Verhofstadt, a prominent EU Parliamentarian, said today the agreement should be "translated into legal text ASAP."
Remarks by David Davis that Phase one deal last week not binding were unhelpful & undermines trust. EP text will now reflect this & insist agreement translated into legal text ASAP #Brexit
Davis announced on Tuesday afternoon that he has agreed to work together with the EU Parliamentarian to get last week's agreement enshrined in legal text.
Pleasure, as ever, to speak to my friend @guyverhofstadt - we both agreed on the importance of the Joint Report. Let's work together to get it converted into legal text as soon as possible. 1/2 Tweet Embed:
I look forward to working closely with the EP in the next phase, including on a top shared priority: ensuring admin procedures for citizens are as streamlined as possible in both the UK and EU. 2/2 @guyverhofstadt
Davis told the BBC's Andrew Marr on Sunday that the deal reached by British and EU negotiators last week was merely a "statement of intent" and could be scrapped if the EU doesn't offer Britain satisfactory future trading terms.

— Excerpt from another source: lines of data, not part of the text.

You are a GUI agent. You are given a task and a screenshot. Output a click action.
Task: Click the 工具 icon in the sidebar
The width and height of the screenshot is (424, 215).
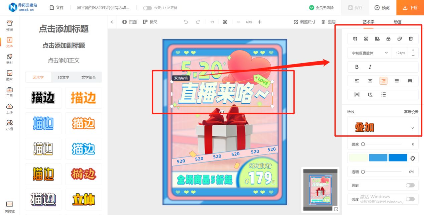coord(9,92)
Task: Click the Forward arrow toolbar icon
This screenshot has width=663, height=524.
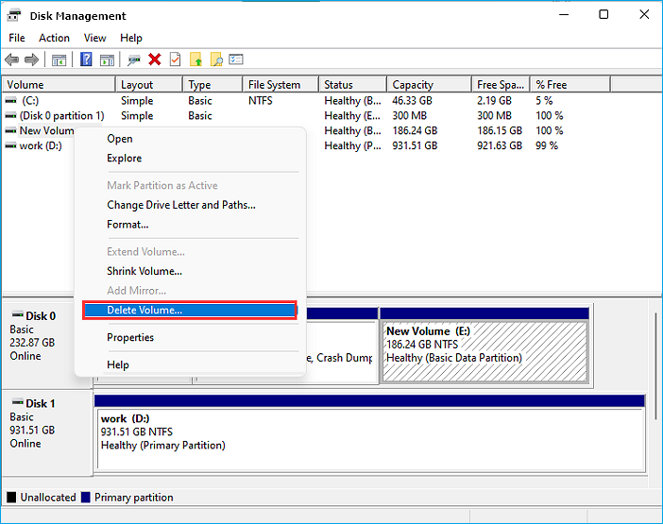Action: [x=31, y=59]
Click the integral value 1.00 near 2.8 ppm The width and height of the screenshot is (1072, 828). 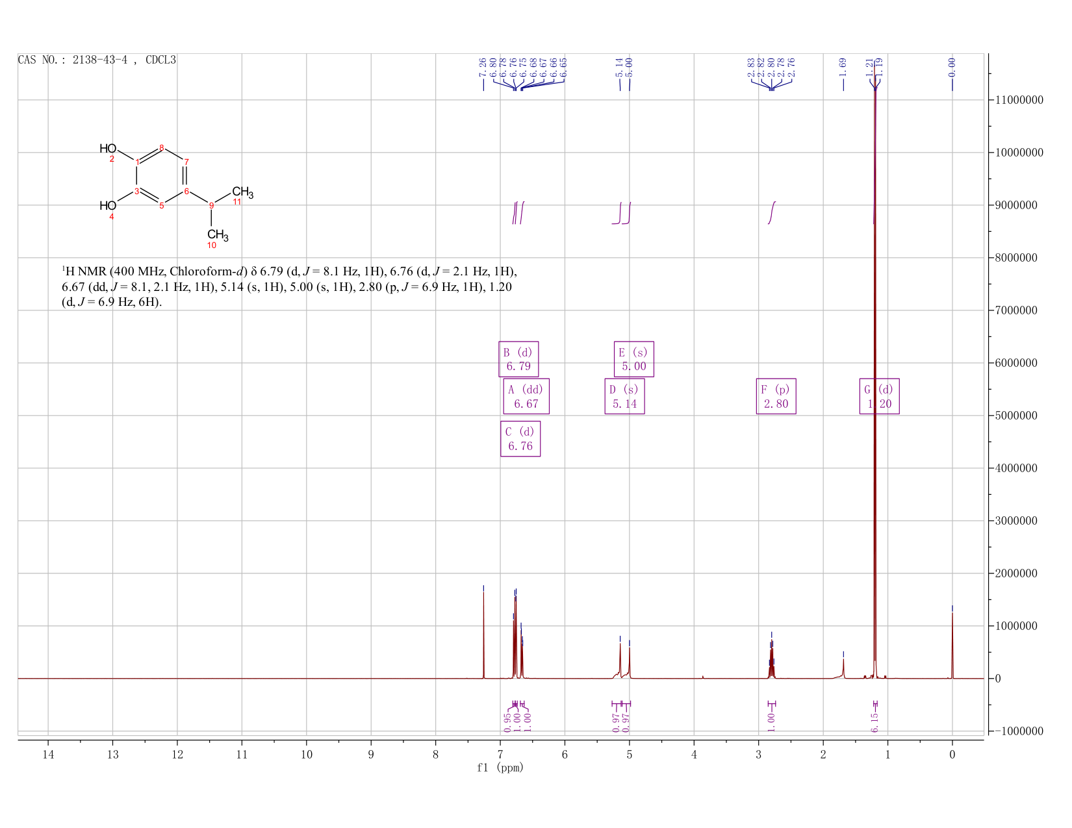pos(771,722)
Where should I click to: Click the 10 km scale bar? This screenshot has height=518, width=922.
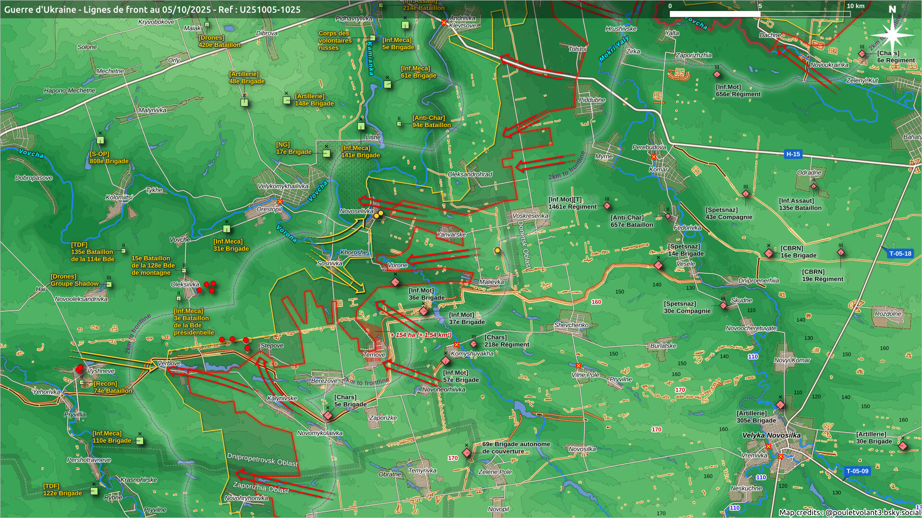pos(759,13)
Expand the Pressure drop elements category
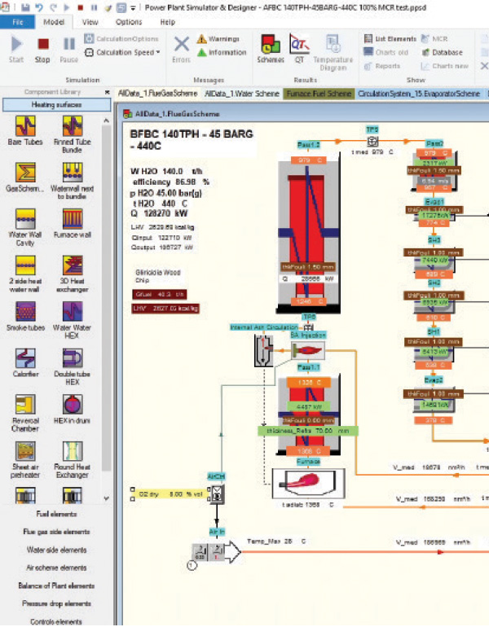The image size is (489, 627). tap(57, 603)
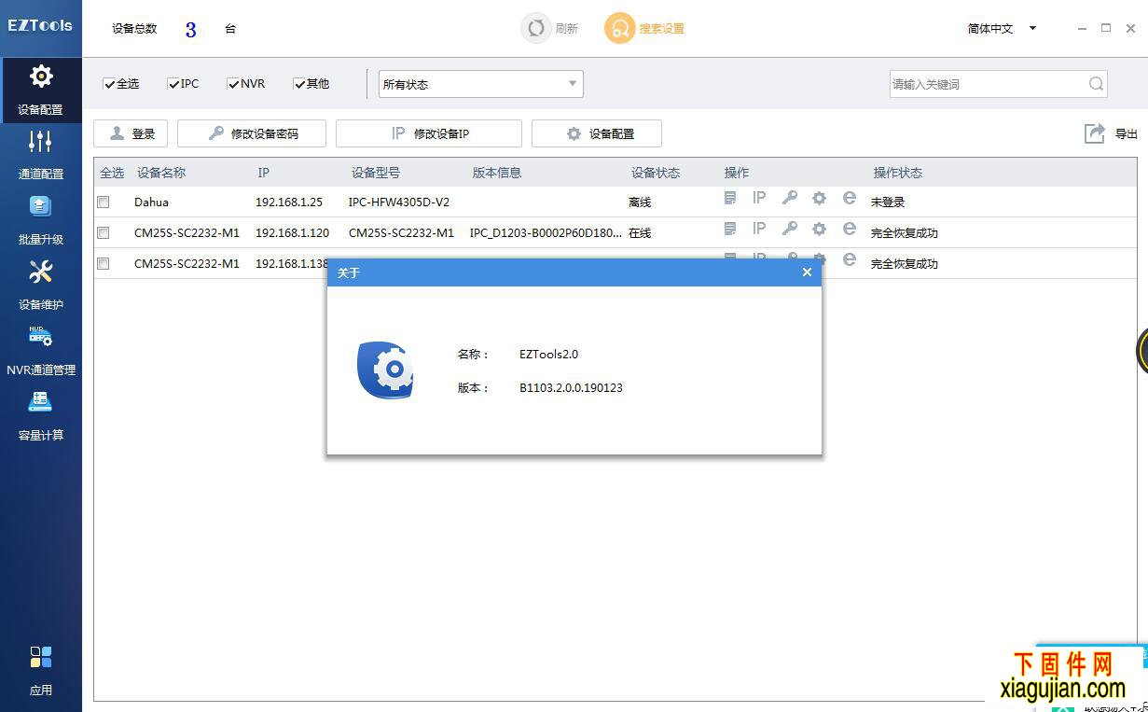Switch to 搜索设置 search settings
The image size is (1148, 712).
click(644, 28)
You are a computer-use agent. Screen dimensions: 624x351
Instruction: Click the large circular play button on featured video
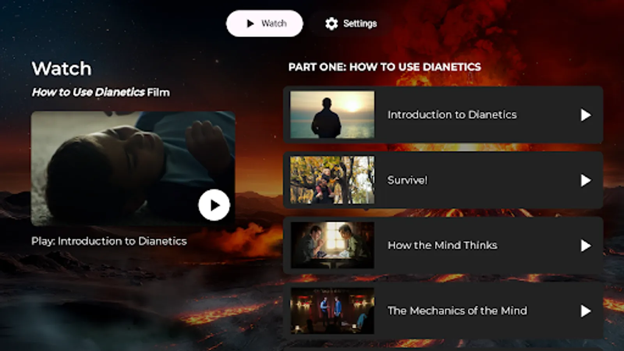tap(213, 204)
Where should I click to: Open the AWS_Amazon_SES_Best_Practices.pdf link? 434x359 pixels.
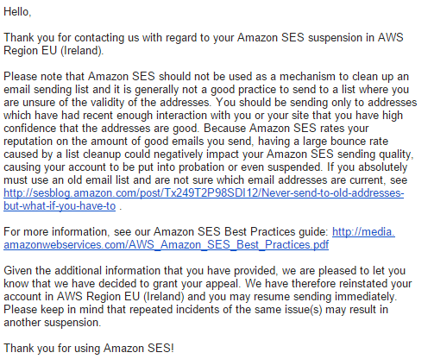[x=166, y=245]
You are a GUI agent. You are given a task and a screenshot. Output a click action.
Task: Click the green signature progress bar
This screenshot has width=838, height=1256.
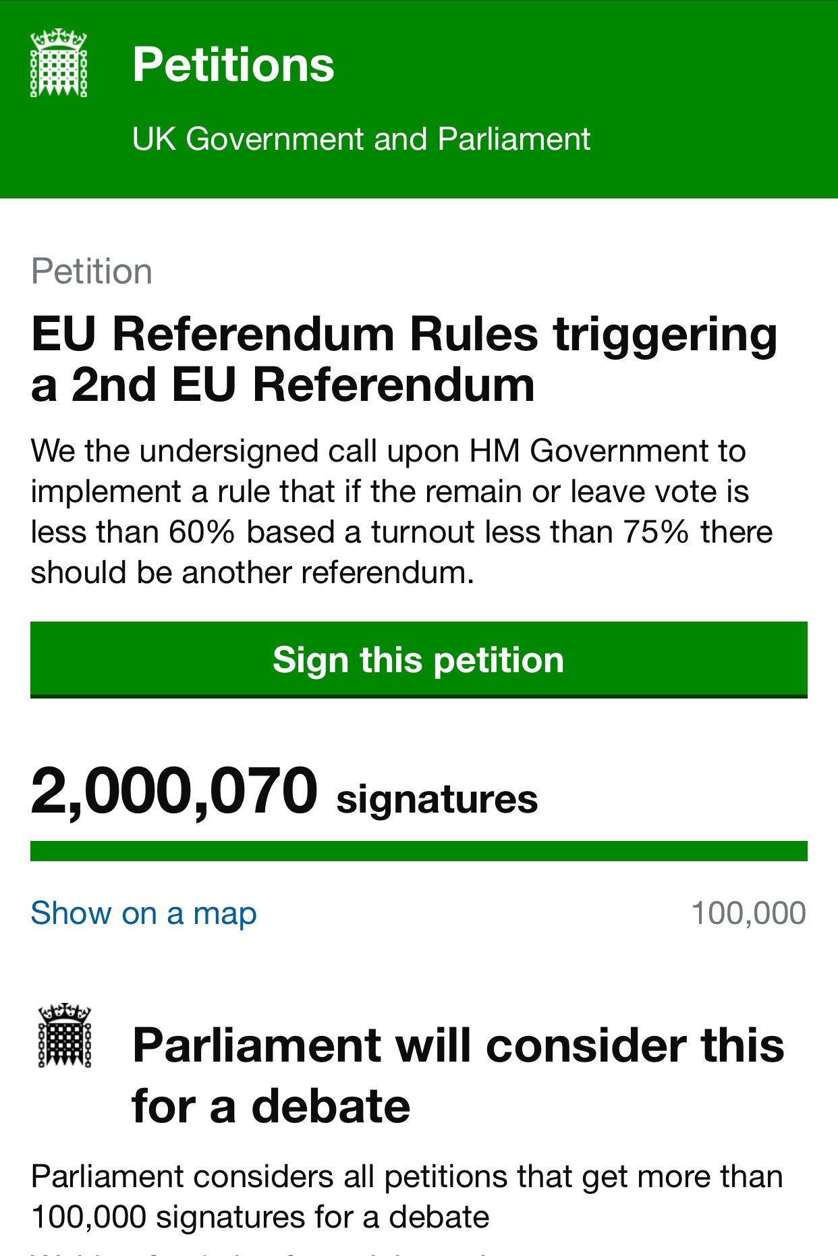click(x=419, y=850)
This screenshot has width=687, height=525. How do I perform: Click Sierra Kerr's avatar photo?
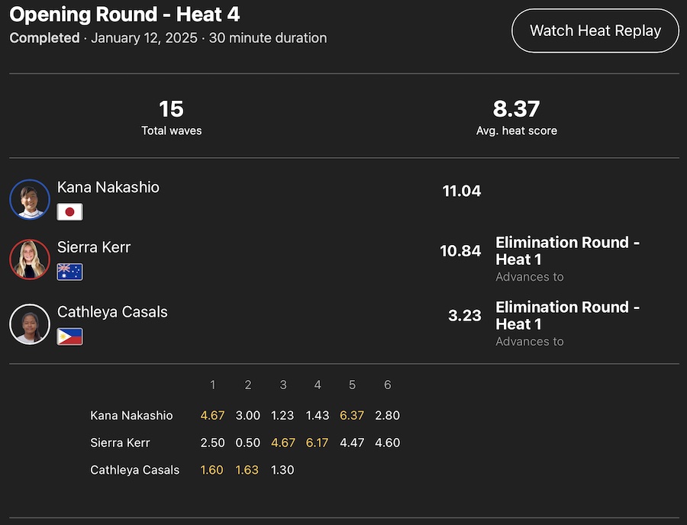pyautogui.click(x=30, y=259)
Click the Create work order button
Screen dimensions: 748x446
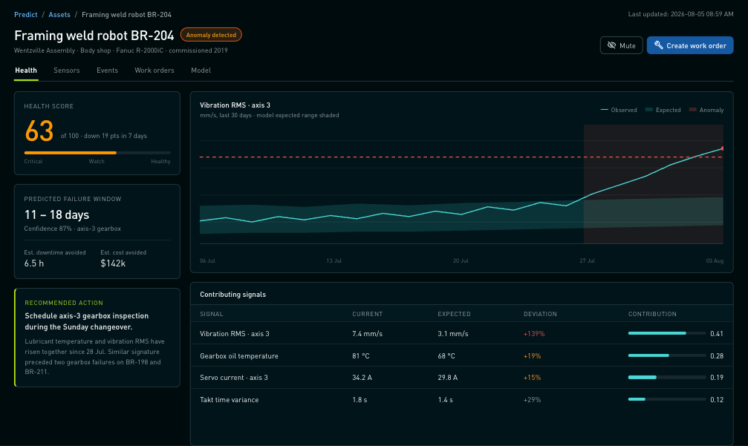pyautogui.click(x=690, y=45)
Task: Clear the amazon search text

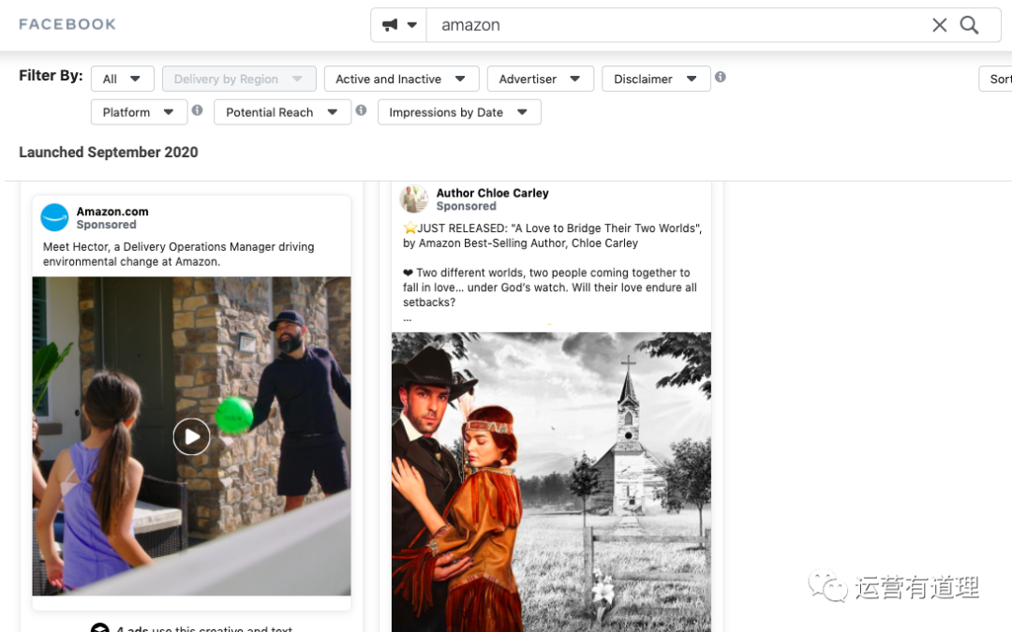Action: coord(939,25)
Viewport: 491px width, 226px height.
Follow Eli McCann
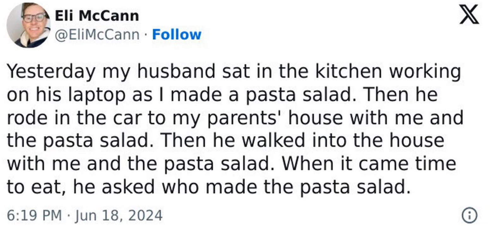[177, 34]
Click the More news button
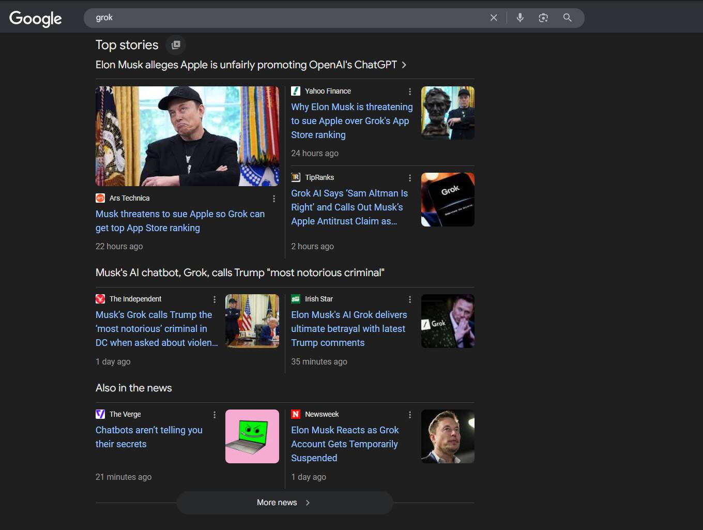 (x=284, y=503)
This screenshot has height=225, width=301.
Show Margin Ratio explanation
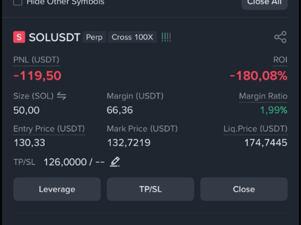pos(263,96)
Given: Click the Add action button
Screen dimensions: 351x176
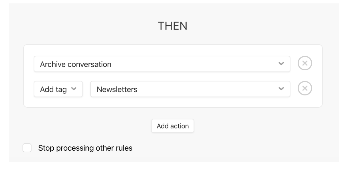Looking at the screenshot, I should (173, 126).
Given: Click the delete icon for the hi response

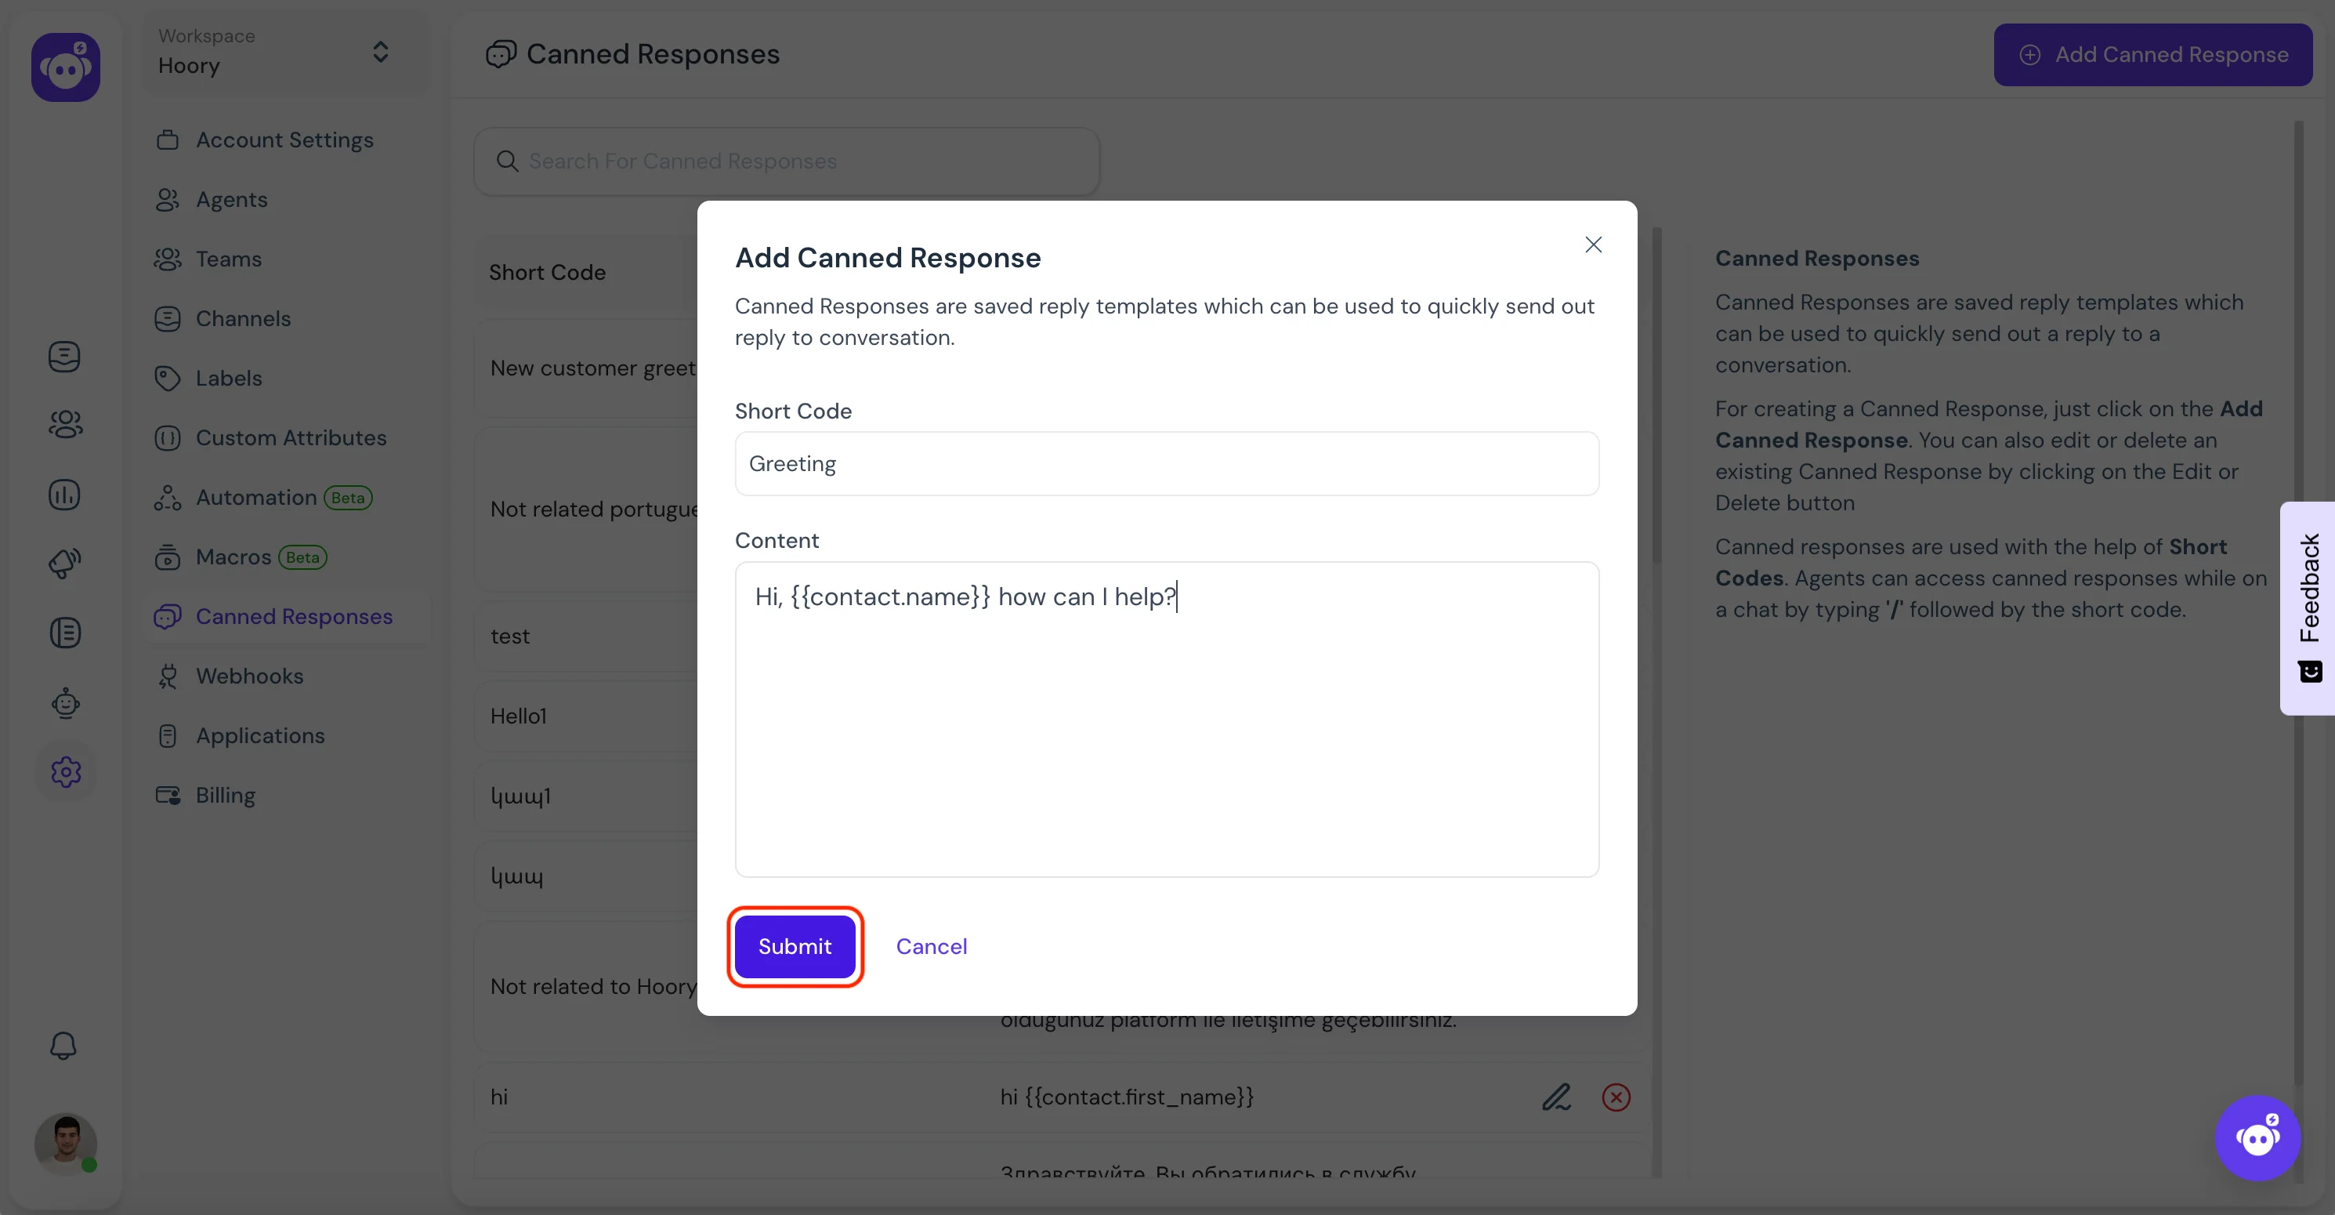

He denied suggesting that the deal was not legally binding on Monday morning, telling LBC: "They [the media] completely twisted my words, I am afraid."
However, his claim was picked up by Verhofstadt, who has tabled an amendment to the wording of the agreement which the EU27 will agree this week.
The Irish government warned the UK government that it would be prepared to veto further progress in Brexit talks if the agreement reached on avoiding a hard border was not treated as legally binding.
A spokesperson for the Irish government added: "Both Ireland and the EU will be holding the UK to the phase one agreement."
The Irish government’s chief whip, John McHugh, told the country’s RTE broadcaster that the UK government's refusal to accept the phase one agreement as binding was "bizarre" and will not be accepted by the EU27.
"We will as a government, a sovereign government in Ireland, be holding the United Kingdom to account, as will the European Union," McHugh said, responding to Davis' remarks.
"My question to anybody within the British government would be: why would there be an agreement, a set of principled agreements, in order to get to phase two, if they weren’t going to be held up? That just sounds bizarre to me. This, as far as we’re concerned, is a binding agreement, an agreement in principle."